(TEXT)
==*==

There are probably as many answers to that question as there are prototype teams in the world and each team may have developed a procedure which they believe best suits their needs. For example, the prototyping team lead by David Stoller at TI in Dallas, USA, requires that the project RTL is complete and passing tests at a coverage of 80% or more before the RTL will be placed into a prototype. There are others who advocate that preliminary deliveries of RTL are usable when the code is only 75% complete. Whatever metric is used, in each case it is recommended that the release of RTL for prototyping is built into the overall SoC verification plan, like any other milestone.

All SoC teams will hold a plan for verification of all aspects of the design at various stages of the project. The aim of the plan is always 100% verification of the SoC and self-confirmation that this has been achieved. Some verification teams follow sophisticated methodology, such as the UVM (universal verification methodology), which is primarily intended for use with complex test-environments written in System Verilog. A verification plan records where verification engineers have decided to make certain tests and also the current state of the design with respect to each test. It will include various milestones for the maturity of the project and especially its RTL. For good integration of FPGA-based prototyping into the whole SoC project, the verification plan should also include milestones for the prototype itself. Basic milestones might be when RTL is ready for check-out, when the FPGA-ready RTL has passed the original test bench or when basic register access on the board is running etc. Integration of FPGA-based prototyping into verification plans is part of Design-for-Prototyping, which is covered in chapter 9.

==*==

(GIVEN DATA)

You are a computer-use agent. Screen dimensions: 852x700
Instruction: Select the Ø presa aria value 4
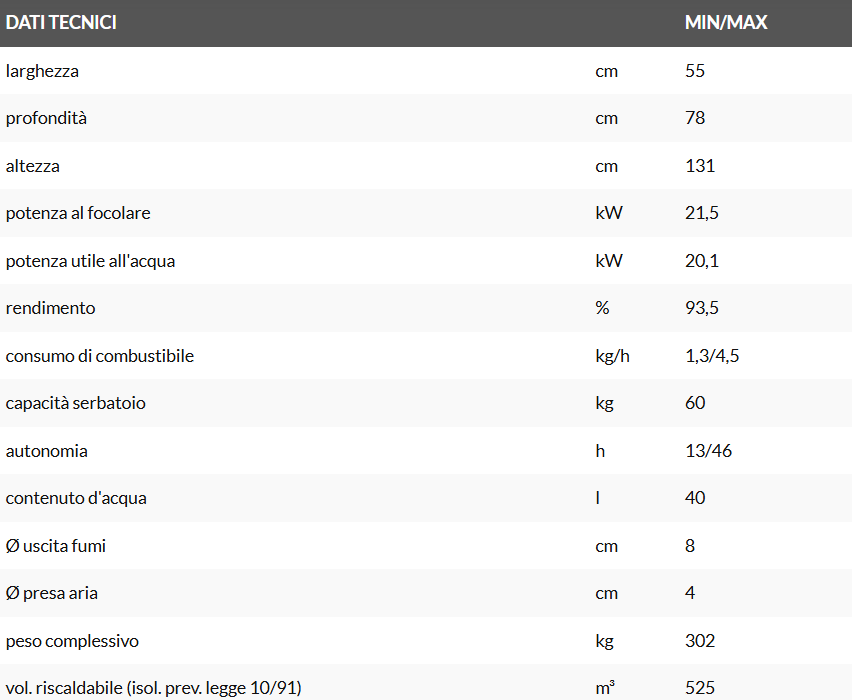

==*==

From the prototyping text, write out word for word the part that opens with the words containing "There are probably" and closes with "any other milestone.".

There are probably as many answers to that question as there are prototype teams in the world and each team may have developed a procedure which they believe best suits their needs. For example, the prototyping team lead by David Stoller at TI in Dallas, USA, requires that the project RTL is complete and passing tests at a coverage of 80% or more before the RTL will be placed into a prototype. There are others who advocate that preliminary deliveries of RTL are usable when the code is only 75% complete. Whatever metric is used, in each case it is recommended that the release of RTL for prototyping is built into the overall SoC verification plan, like any other milestone.